Work instructions:
Repeat exactly the line containing "Click Browse next to Project Location" and every line after it in the entries, and nothing besides.

Source records:
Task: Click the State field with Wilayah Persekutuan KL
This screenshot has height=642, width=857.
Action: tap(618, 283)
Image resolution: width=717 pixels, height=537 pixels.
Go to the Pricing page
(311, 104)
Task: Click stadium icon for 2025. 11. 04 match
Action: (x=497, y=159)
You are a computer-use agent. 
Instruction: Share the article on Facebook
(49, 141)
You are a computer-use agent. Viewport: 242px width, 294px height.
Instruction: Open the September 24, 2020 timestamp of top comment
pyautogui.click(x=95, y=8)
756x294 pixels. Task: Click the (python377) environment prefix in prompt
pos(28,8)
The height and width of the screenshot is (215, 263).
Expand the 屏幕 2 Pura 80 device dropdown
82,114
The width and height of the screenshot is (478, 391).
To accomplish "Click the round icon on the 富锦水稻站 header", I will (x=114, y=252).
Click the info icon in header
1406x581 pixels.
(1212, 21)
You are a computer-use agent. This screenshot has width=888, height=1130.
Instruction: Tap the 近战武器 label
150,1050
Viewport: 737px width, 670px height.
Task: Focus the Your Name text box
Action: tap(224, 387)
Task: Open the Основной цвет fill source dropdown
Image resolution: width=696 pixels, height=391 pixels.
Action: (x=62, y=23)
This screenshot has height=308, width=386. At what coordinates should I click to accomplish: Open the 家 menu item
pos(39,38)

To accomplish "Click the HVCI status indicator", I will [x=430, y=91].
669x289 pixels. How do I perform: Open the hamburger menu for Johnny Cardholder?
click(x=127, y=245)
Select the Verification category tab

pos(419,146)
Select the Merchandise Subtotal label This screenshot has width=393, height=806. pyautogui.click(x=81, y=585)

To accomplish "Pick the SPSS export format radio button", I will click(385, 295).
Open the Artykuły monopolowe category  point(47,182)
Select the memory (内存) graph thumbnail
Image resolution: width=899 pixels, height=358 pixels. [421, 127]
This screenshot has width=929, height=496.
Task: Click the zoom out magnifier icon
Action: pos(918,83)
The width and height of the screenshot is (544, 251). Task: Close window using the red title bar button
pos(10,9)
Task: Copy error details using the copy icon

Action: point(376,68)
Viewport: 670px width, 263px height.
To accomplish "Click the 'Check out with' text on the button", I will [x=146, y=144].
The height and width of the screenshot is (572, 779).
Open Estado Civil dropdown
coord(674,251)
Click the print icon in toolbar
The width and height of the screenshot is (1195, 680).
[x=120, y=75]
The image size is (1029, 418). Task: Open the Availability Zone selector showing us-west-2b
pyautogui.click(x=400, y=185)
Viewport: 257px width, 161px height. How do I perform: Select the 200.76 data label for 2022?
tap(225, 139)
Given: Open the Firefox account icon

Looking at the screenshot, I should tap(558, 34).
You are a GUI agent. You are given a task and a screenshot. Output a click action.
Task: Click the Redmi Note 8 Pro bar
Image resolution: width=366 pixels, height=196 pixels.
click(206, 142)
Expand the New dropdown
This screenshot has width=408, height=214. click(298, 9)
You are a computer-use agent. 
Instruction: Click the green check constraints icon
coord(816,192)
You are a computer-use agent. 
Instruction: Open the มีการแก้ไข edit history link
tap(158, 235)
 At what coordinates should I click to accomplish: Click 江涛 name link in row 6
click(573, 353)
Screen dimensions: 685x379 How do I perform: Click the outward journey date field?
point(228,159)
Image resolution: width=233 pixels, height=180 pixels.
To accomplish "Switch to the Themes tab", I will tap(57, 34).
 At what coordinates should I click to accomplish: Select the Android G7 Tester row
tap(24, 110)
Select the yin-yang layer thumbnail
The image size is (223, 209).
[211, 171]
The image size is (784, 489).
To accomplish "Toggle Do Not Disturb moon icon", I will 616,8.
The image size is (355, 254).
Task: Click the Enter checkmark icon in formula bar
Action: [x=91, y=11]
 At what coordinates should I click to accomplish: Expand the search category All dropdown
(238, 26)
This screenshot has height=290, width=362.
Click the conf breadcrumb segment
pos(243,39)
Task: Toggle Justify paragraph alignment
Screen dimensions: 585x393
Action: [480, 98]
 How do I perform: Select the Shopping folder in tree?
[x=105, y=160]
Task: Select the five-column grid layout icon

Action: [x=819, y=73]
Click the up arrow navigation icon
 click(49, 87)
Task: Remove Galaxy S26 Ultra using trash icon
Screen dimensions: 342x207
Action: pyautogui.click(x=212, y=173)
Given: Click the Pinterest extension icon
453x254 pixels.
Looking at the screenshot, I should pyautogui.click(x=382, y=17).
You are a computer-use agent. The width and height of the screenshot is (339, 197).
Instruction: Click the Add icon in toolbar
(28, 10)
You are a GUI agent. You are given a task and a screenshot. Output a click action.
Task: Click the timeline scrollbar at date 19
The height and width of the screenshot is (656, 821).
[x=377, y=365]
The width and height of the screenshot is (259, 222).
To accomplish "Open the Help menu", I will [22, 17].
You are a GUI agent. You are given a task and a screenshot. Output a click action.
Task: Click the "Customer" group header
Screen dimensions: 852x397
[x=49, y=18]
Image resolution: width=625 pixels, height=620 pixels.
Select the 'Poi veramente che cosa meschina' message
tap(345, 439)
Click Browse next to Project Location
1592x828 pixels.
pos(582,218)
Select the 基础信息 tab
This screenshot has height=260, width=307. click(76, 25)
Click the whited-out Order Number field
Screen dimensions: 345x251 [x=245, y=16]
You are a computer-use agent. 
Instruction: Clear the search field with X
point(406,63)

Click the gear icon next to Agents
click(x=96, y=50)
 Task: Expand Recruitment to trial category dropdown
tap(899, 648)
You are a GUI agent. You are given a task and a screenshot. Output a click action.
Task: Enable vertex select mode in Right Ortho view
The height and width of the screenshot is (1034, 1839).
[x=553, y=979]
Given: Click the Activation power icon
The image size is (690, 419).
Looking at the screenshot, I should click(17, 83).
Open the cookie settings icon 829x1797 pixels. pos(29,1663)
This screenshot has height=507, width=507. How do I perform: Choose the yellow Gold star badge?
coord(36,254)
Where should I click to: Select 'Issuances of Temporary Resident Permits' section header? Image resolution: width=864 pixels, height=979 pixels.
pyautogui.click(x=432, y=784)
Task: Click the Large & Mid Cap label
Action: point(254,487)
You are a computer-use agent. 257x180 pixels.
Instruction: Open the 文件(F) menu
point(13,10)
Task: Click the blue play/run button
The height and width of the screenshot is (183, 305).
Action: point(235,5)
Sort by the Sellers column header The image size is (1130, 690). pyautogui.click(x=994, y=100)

Exercise answer:
Click Browse next to Project Location
1592x828 pixels.
pos(582,218)
Select the 基础信息 tab
This screenshot has height=260, width=307. click(76, 25)
Click the whited-out Order Number field
Screen dimensions: 345x251 [x=245, y=16]
You are a computer-use agent. 
Instruction: Clear the search field with X
point(406,63)

Click the gear icon next to Agents
click(x=96, y=50)
 Task: Expand Recruitment to trial category dropdown
tap(899, 648)
You are a GUI agent. You are given a task and a screenshot. Output a click action.
Task: Enable vertex select mode in Right Ortho view
The height and width of the screenshot is (1034, 1839).
[x=553, y=979]
Given: Click the Activation power icon
The image size is (690, 419).
Looking at the screenshot, I should click(17, 83).
Open the cookie settings icon 829x1797 pixels. pos(29,1663)
This screenshot has height=507, width=507. How do I perform: Choose the yellow Gold star badge?
coord(36,254)
Where should I click to: Select 'Issuances of Temporary Resident Permits' section header? Image resolution: width=864 pixels, height=979 pixels.
pyautogui.click(x=432, y=784)
Task: Click the Large & Mid Cap label
Action: point(254,487)
You are a computer-use agent. 257x180 pixels.
Instruction: Open the 文件(F) menu
point(13,10)
Task: Click the blue play/run button
The height and width of the screenshot is (183, 305).
Action: point(235,5)
Sort by the Sellers column header The image size is (1130, 690). pyautogui.click(x=994, y=100)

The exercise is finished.